Forests capture carbon from the atmosphere in the trees and soils. Some of this carbon ends up on the ground as fallen litter, and accumulates in the soil. Soils are one of the biggest carbon reservoirs on earth, storing more of this element than the atmosphere and the aboveground biomass put together.
When forests burn, vast amounts of the stored carbon is emitted; but, when vegetation in burned areas regrows, it draws this carbon back out of the atmosphere.
This is part of the normal fire-recovery cycle. However, when the recovery of vegetation is very slow or incomplete, for example where tropical forests are replaced with agricultural land, the carbon that is not re-captured stays in the atmosphere and contributes to climate change.
How does the increase in forest fires and the charring of biomass affect this?
Professor Stefan Doerr and Dr Cristina Santin, in collaboration with researchers across the world, travelled to different continents to study forest fires.They undertook controlled experiments which involved lighting a series of forest fires. From this, and from naturally occurring wildfires, the teams sampled the soil and aboveground biomass before and after the fires. Some of the vegetation is not consumed by burning, but instead transformed to charcoal. Charcoal is carbon-rich and resistant to degradation, so it can be stored in soils over long time periods.
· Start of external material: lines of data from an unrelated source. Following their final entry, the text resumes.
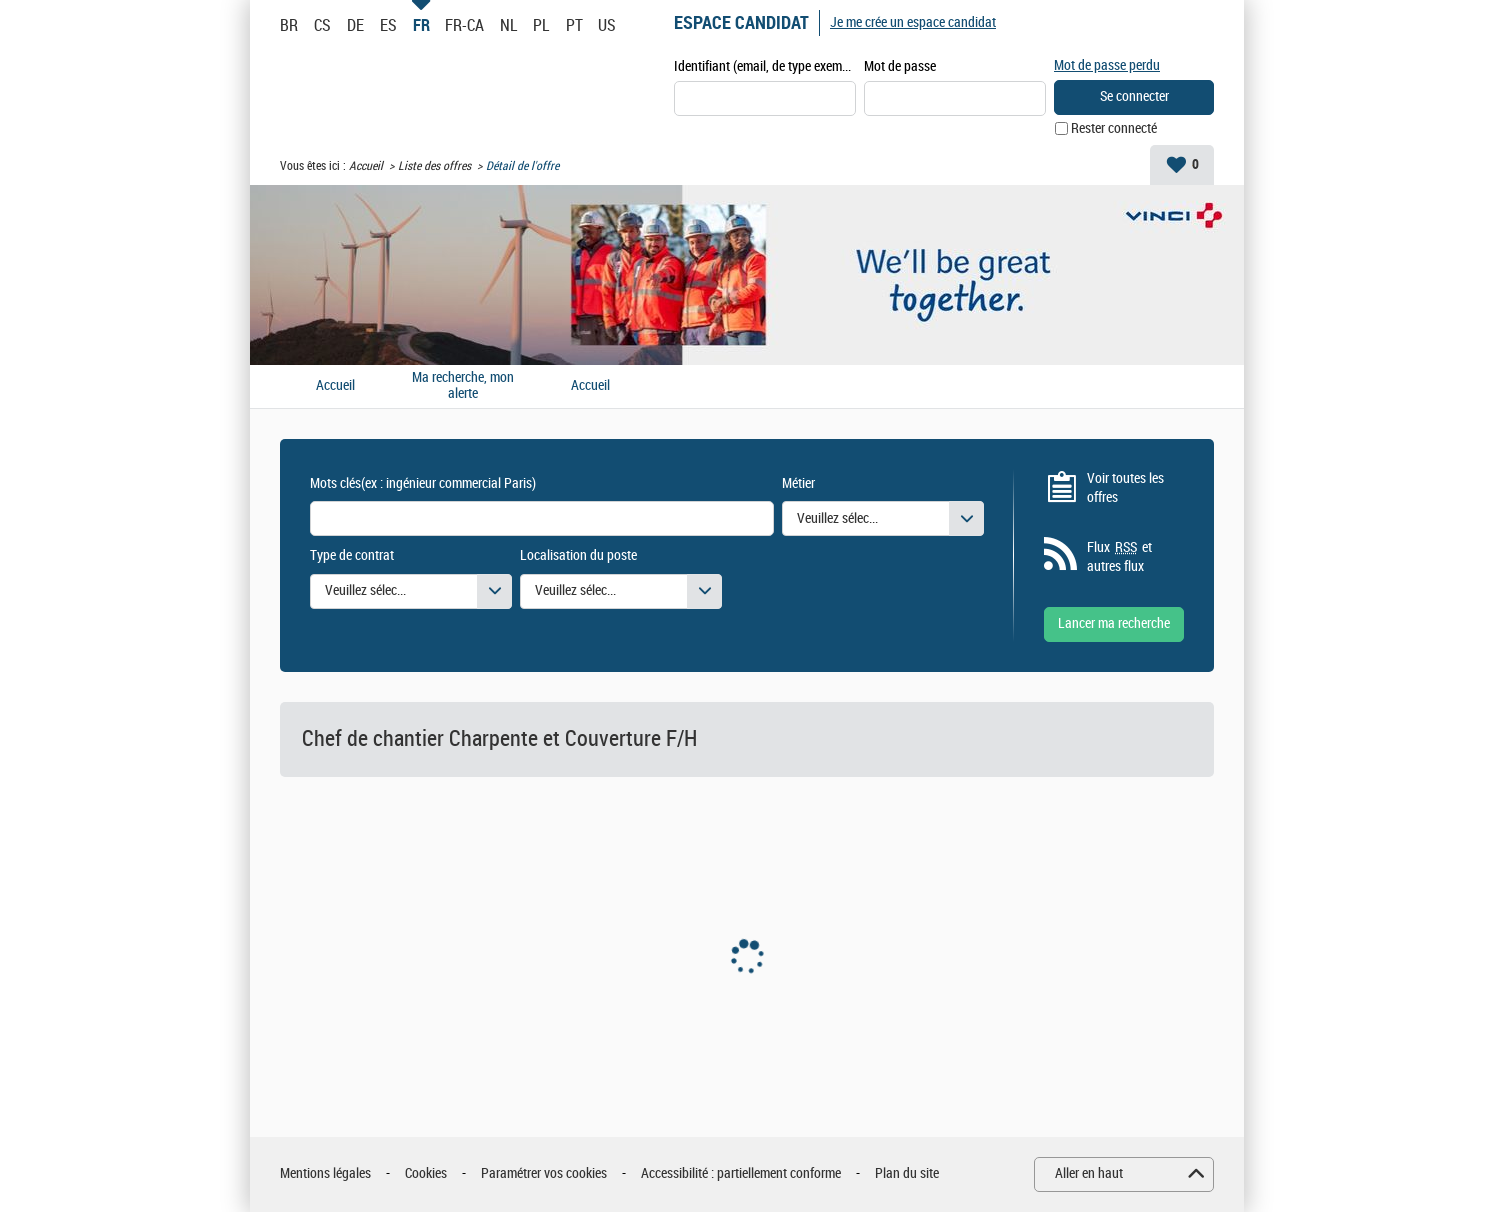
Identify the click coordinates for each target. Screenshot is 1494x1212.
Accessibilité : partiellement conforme (741, 1173)
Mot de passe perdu (1107, 65)
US (607, 25)
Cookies (426, 1173)
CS (322, 25)
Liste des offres (434, 166)
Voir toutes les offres (1125, 488)
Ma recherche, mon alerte (463, 386)
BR (289, 25)
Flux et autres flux (1119, 557)
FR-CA (464, 25)
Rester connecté (1114, 128)
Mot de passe (900, 66)
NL (508, 25)
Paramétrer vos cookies (544, 1173)
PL (541, 25)
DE (355, 25)
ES (388, 25)
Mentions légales (325, 1173)
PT (574, 25)
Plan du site (907, 1173)
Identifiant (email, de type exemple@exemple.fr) (765, 66)
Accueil (366, 166)
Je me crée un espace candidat (913, 22)
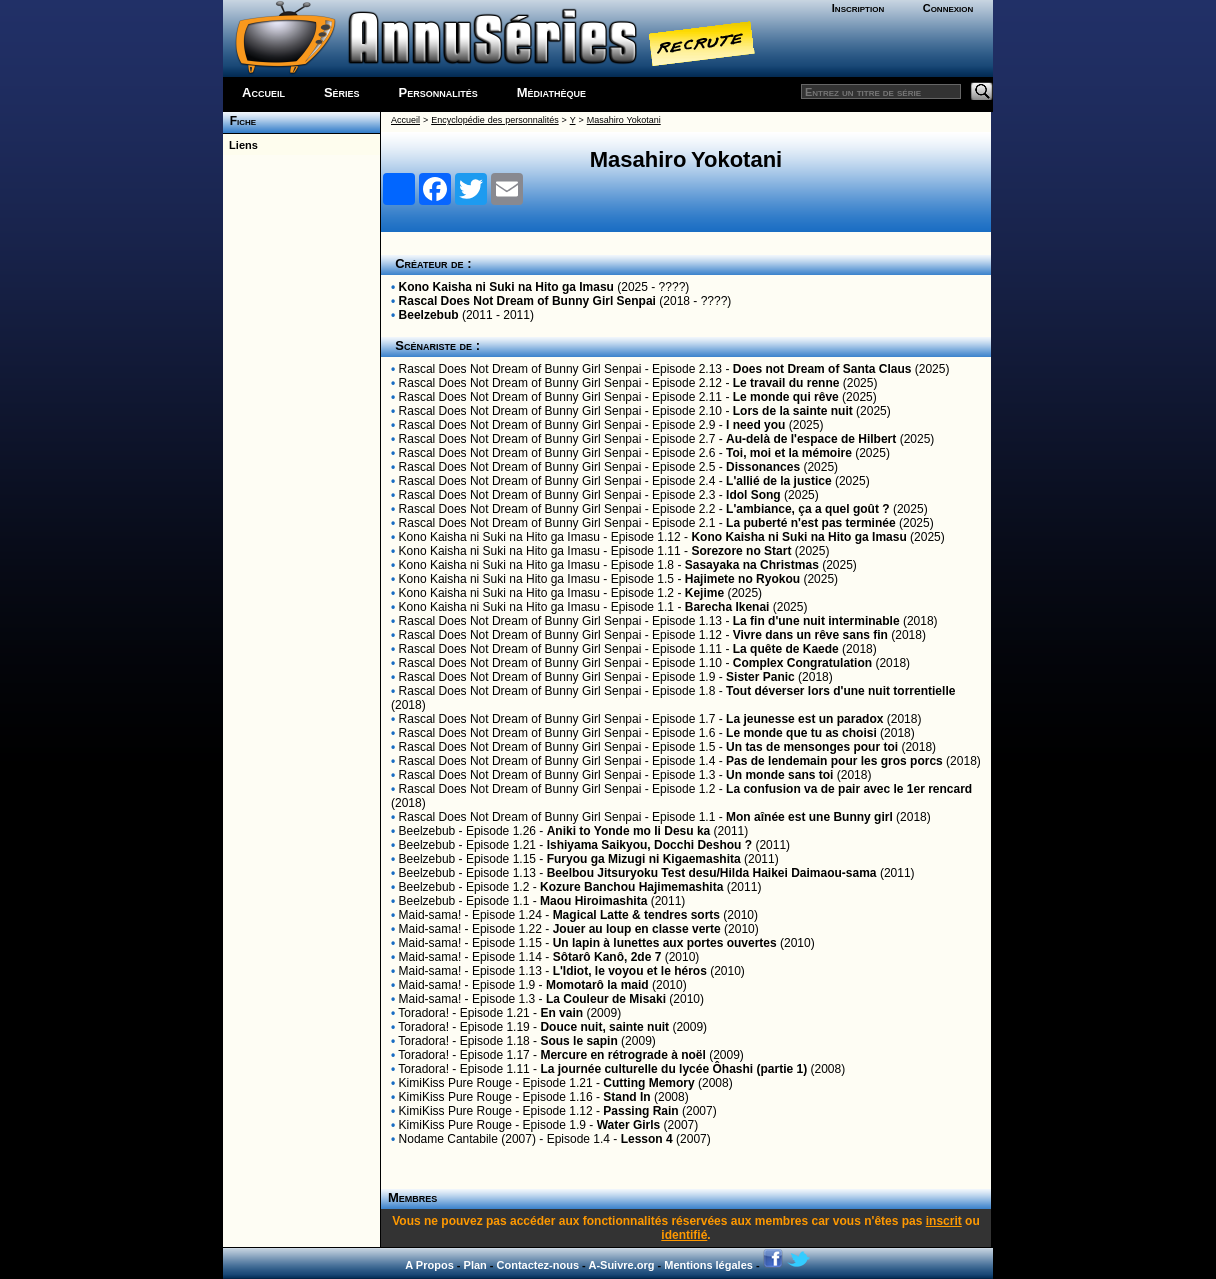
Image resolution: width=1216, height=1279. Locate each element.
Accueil (263, 92)
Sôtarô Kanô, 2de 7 (607, 957)
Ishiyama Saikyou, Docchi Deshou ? (649, 845)
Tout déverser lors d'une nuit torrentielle (840, 691)
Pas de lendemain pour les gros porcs (834, 761)
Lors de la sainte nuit (793, 411)
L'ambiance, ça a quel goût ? (808, 509)
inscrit (944, 1221)
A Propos (429, 1265)
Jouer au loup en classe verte (637, 929)
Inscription (858, 8)
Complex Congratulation (802, 663)
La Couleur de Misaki (606, 999)
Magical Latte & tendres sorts (636, 915)
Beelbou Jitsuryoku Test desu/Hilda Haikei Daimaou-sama (712, 873)
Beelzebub (429, 315)
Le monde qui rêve (786, 397)
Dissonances (763, 467)
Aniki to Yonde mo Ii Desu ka (629, 831)
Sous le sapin (578, 1041)
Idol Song (753, 495)
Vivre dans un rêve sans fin (810, 635)
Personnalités (438, 92)
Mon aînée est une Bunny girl (809, 817)
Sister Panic (760, 677)
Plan (475, 1265)
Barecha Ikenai (727, 607)
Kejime (704, 593)
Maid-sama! (430, 915)
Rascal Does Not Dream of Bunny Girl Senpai (527, 301)
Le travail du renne (786, 383)
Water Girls (629, 1125)
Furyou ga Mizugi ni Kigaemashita (644, 859)
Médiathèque (551, 92)
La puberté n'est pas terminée (811, 523)
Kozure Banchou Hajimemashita (631, 887)
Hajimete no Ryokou (742, 579)
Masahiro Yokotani (624, 120)
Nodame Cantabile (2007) (467, 1139)
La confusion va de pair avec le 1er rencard (849, 789)
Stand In (626, 1097)
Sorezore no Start (741, 551)
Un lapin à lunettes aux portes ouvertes (665, 943)
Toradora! (423, 1013)
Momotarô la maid (597, 985)
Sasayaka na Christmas (752, 565)
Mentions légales (708, 1265)
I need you (755, 425)
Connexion (948, 8)
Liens (240, 145)
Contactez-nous (538, 1265)
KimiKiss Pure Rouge (455, 1083)
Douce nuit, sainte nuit (604, 1027)
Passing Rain (640, 1111)
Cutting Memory (648, 1083)
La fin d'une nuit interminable (816, 621)
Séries (342, 92)
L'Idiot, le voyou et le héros (630, 971)
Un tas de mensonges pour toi (812, 747)
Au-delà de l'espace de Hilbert (811, 439)
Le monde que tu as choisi (801, 733)
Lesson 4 (647, 1139)
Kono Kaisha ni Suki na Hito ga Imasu (506, 287)
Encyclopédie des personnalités (494, 120)
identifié (684, 1235)
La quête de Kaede (786, 649)
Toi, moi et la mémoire (789, 453)
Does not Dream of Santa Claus (822, 369)
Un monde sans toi (779, 775)
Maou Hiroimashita (593, 901)
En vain (561, 1013)
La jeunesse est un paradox (804, 719)
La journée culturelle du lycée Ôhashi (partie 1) (673, 1069)
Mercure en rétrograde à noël (622, 1055)
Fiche (239, 121)
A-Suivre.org (621, 1265)
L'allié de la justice (779, 481)
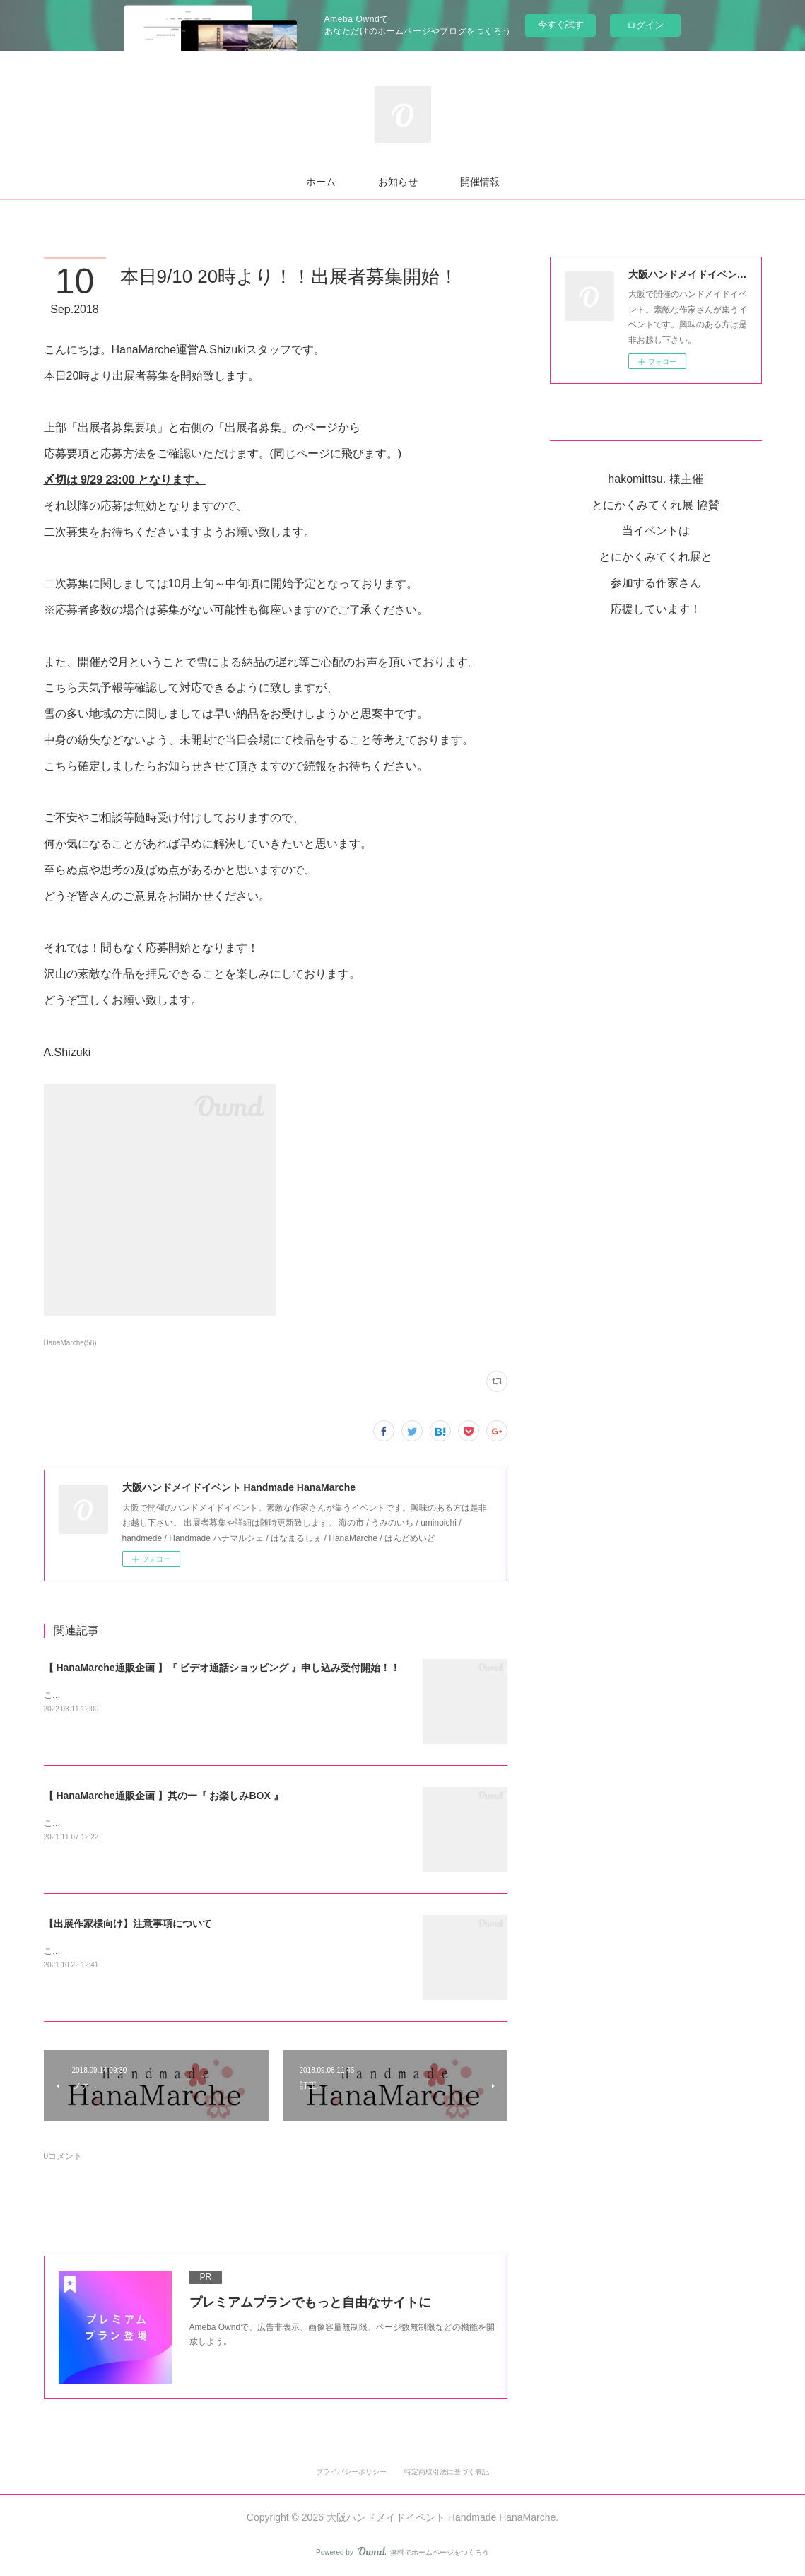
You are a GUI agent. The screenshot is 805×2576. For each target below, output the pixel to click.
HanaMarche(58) (70, 1343)
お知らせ (398, 181)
The data collected, and the analysis of global fire emissions carried out with Dr Matthew Jones (Tyndall Centre for Climate Change Research) and Guido van der Werf (Vrije Universiteit Amsterdam), allowed a global-scale quantification of carbon emitted to the atmosphere from fires and of charcoal produced under current and anticipated future climate scenarios.
Global temperature increases and severe droughts lead to more forest fires in many regions, which means that some forests that have been effective carbon sinks may become carbon sources. This can further contribute to climate change; however, the team was able to show that the charcoal produced during fire can help with buffering carbon emissions. This charcoal degrades more slowly and contains more carbon than dead vegetation. It can therefore accumulates in soils for centuries, acting as an effective carbon sink. Their analysis showed that globally, the production of charcoal during wildfires is equivalent to 12 per cent of the carbon emissions from fires. This makes charcoal production a significant product of wildfires and an important element of the global carbon cycle.
This brings some good news, although rising carbon emissions caused by human activity, and increases in forest fires, especially deforestation and peatland fires, continue to pose a serious threat to global climate.